= O-blek =

Defunct American literary magazine

o•blék: a journal of language arts (pronounced exactly like the word "oblique") was a small literary magazine founded by Peter Gizzi who co-edited it with Connell McGrath. The magazine published a number of poems often not in the mainstream but recognized for their excellence (by, for instance, being selected for The Best American Poetry series). The magazine ran from 1987 to 1993.

Published by The Garlic Press in Stockbridge, Massachusetts, the magazine offered readers no mission statement, editor's notes or biographic notes on contributors. At the beginning of each issue it instead presented different dictionary entries for the word "oblique".

o•blék focused on publishing poets away from the mainstream and associated with various types and schools of poetry. Poets often associated with Language poetry frequently appeared, including Clark Coolidge, Lyn Hejinian, and Michael Palmer. Other frequent contributors were Fanny Howe, Robert Creeley, Rosmarie Waldrop, Edmond Jabès, and John Wieners, Ben Marcus, Cole Swensen, Roberto Tejada, Mark McMorris, and Elizabeth Willis. Other contributors are associated with the New York School tradition: Ted Berrigan, Kenward Elmslie, Bernadette Mayer, Charles North, Alice Notley, Ron Padgett, David Shapiro, Marjorie Welish, and John Yau.

* [Provided material]
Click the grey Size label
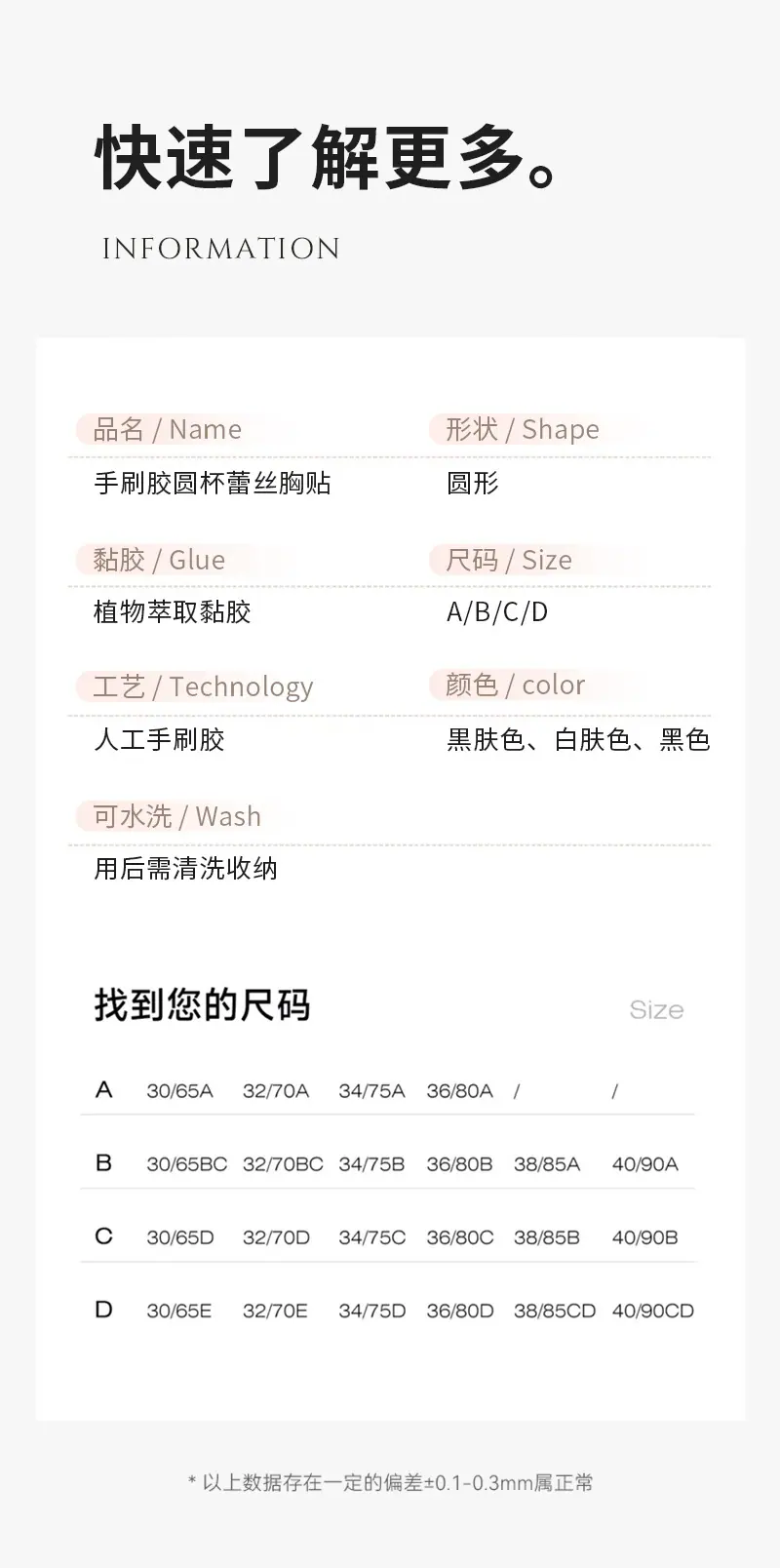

* [List of tasks]
1. Rewrite the paragraph of the O-blek magazine article that begins "Published by The Garlic Press" as a short bulleted list, keeping its main facts.
2. Resume the article on the O-blek literary magazine, picking up after its final sentence.

* [Answer set]
1.
- Published by The Garlic Press in Stockbridge, Massachusetts
- Offered no mission statement, editor's notes, or biographic notes on contributors
- Opened each issue with different dictionary entries for the word "oblique"

2.
==History==
The first issue of the magazine was dated April 1987. The publication was put out at a cost of about $4,100 with borrowed money and sold out its run of 1,000 copies after about 18 months. At the end of its first year, the magazine had about 75 subscribers, a number which rose to 275 after six years (not including libraries, which mostly subscribed through jobbers).

Gizzi has written that "in the mid to late 80's [...] I was waiting tables and reading books and editing my journal, o-blek". With the sacrifices, Gizzi has said, came success. The journal received numerous grants, is in the permanent collections of major libraries, and continues to be cited in poetry criticism.

In 1990 o•blék was the focus of the seventh International Literary Conference at the Fondation Royaumont in France. Poets and critics attended from all over France to discuss the journal and independent literary production.

With the publication of the twelfth issue in 1993, the magazine had put out more than 2,500 pages of contemporary poetry from three generations of poets.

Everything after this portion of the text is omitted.